Понурый Балтия-джаз
Шрифт:
Связь с этой минуты по радио. Три коротких зуммера - машина Бахметьева и эскорт, если будет, приближаются к музею. Два ответных зуммера - цель, то есть Чико Тургенев, поражена.
Больше мы не встречаемся.
Бэзил Шемякин уезжает из Таллинна пожинать гонорар.
Ефим Шлайн встречается с русскоязычной интеллигенцией Таллинна, под этим прикрытием завершает составление отчета и пожинает лавры, а затем в Москве вертит дырки для новой звезды на погонах.
Глава одиннадцатая
Занесенные снегом
Я умиротворенно разглядывал окружающую
Вечернее платье Марины, брошенное на письменный стол, свисало уютными складками дорогой и тонкой материи.
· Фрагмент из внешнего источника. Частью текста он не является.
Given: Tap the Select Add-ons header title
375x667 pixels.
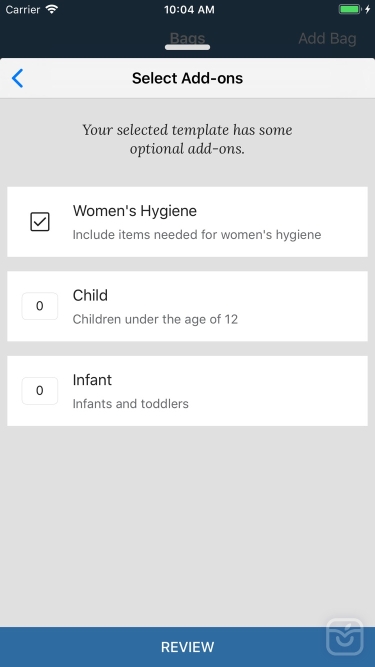Looking at the screenshot, I should click(x=188, y=78).
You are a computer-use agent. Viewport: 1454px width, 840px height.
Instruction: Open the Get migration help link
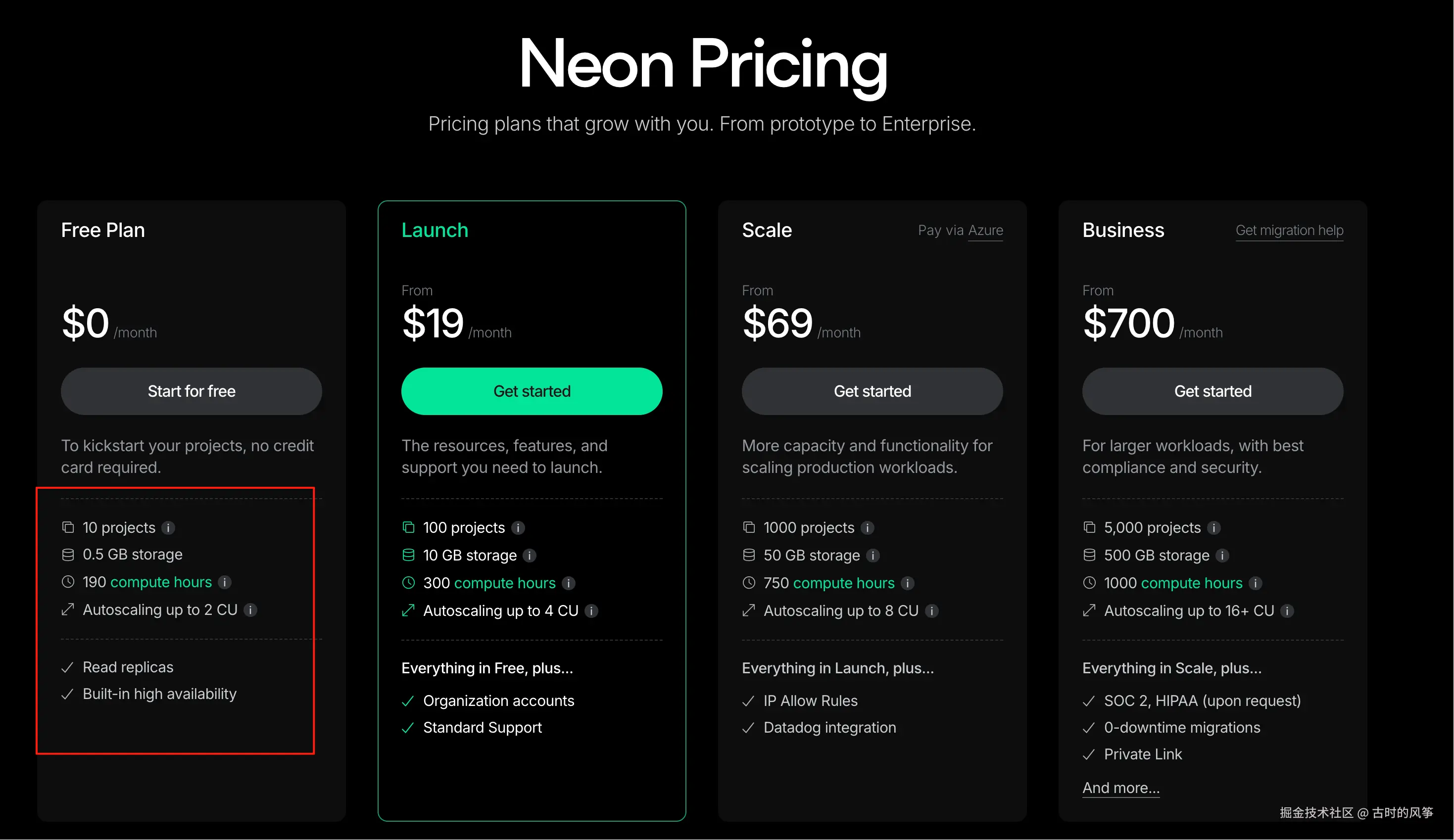[1290, 231]
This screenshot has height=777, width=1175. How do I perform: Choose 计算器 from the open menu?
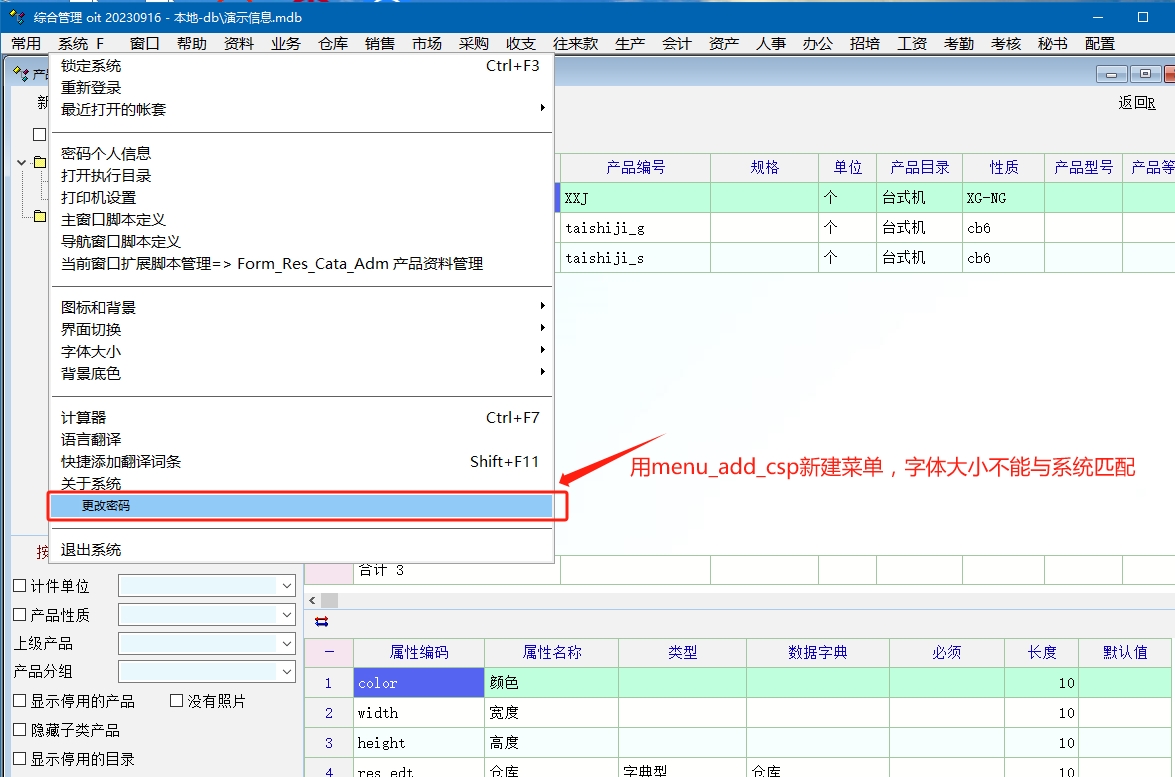click(84, 417)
Простыней нам служило мое пальто. Перчатки, комом сунутые в карман, неудобно упирались в бедро. Одеялом - её невесомая шубка, из-под которой высовывались наши ноги. Пошлая сцена падения нравов и деградации чувства прекрасного в стиле студии Тармо.
Марина появилась в полуподвале, стоило мне закрыть дверь за Ефимом, и мне показалось, что она отсиживалась где-то рядом, подслушивая наши разговоры.
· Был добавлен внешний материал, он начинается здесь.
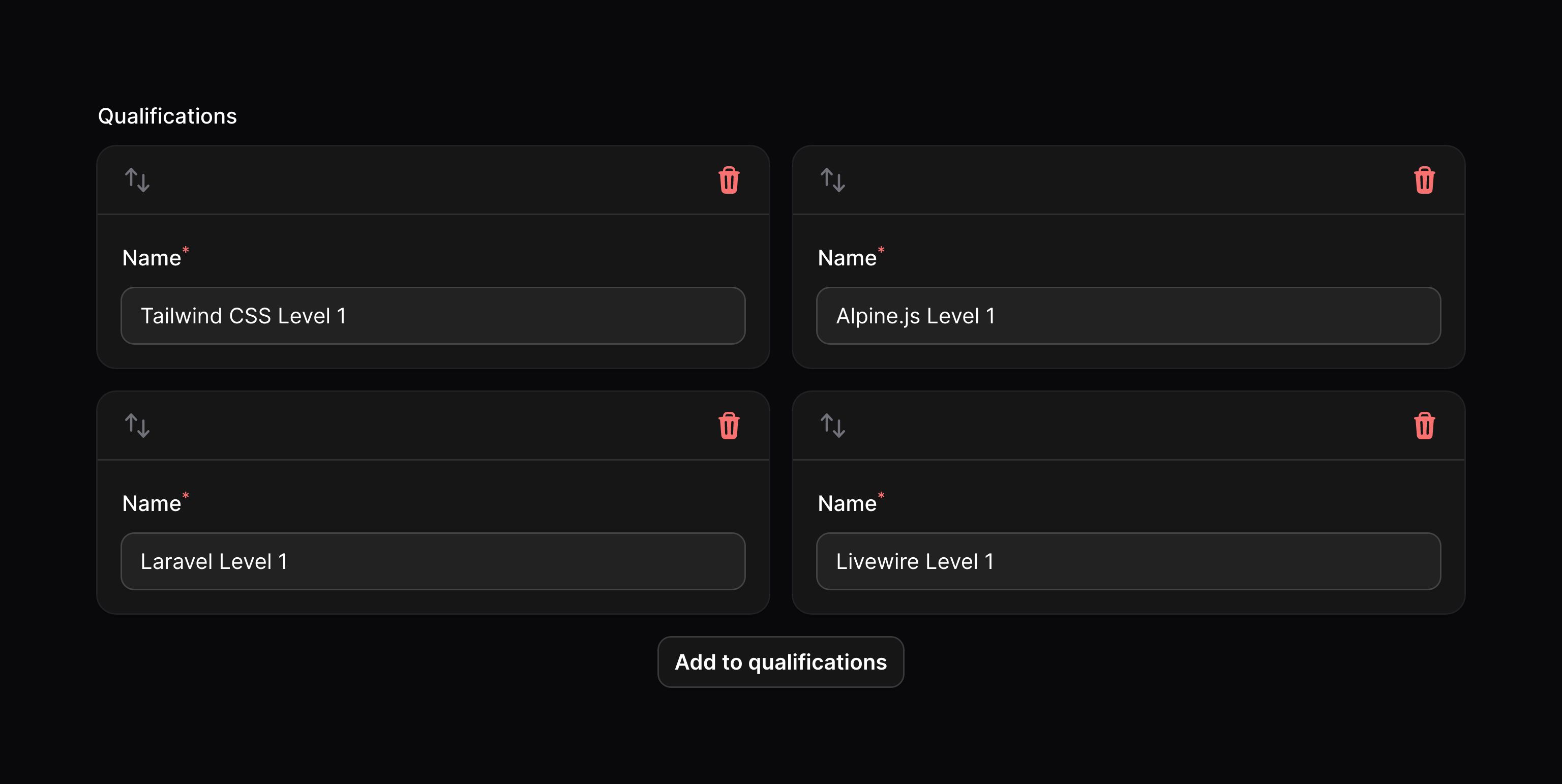Click the Name label above Livewire field
This screenshot has height=784, width=1562.
pyautogui.click(x=847, y=504)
Случившееся потом я бы назвал сладким изнасилованием. Обстановка, вероятно, обязывала...
Марина спала. Раньше, прежде чем сдаться забытью, она ещё выныривала на поверхность реального, снова и снова ко мне. Теперь посапывала возле подбородка и щекотала нос парадной прической, жестковатой от закрепляющего спрея.
А вообще-то в её отношении ко мне выявлялась какая-то перемена. Раньше мне казалось, что на обреченность наших встреч она смотрела с достойным и рутинным фатализмом. Теперь же нервничала, горячилась, словно исчерпывала последние возможности, остававшиеся про запас.
Не предаваясь особенным размышлениям, скорее инстинктивно, ещё в армии, я понял, как недостойно возвращаться к женщинам из прошлого. В возобновлении отношений есть что-то от попрошайничества, признания собственного поражения и подловатого расчета одновременно. Из памяти, конечно, не вытравишь душевных или телесных хворей, оставляемых каждой встречей. Однако, именно опыт этих хворей, а не старые связи, не номера телефонов и прочую дребедень я оставлял в своей памяти.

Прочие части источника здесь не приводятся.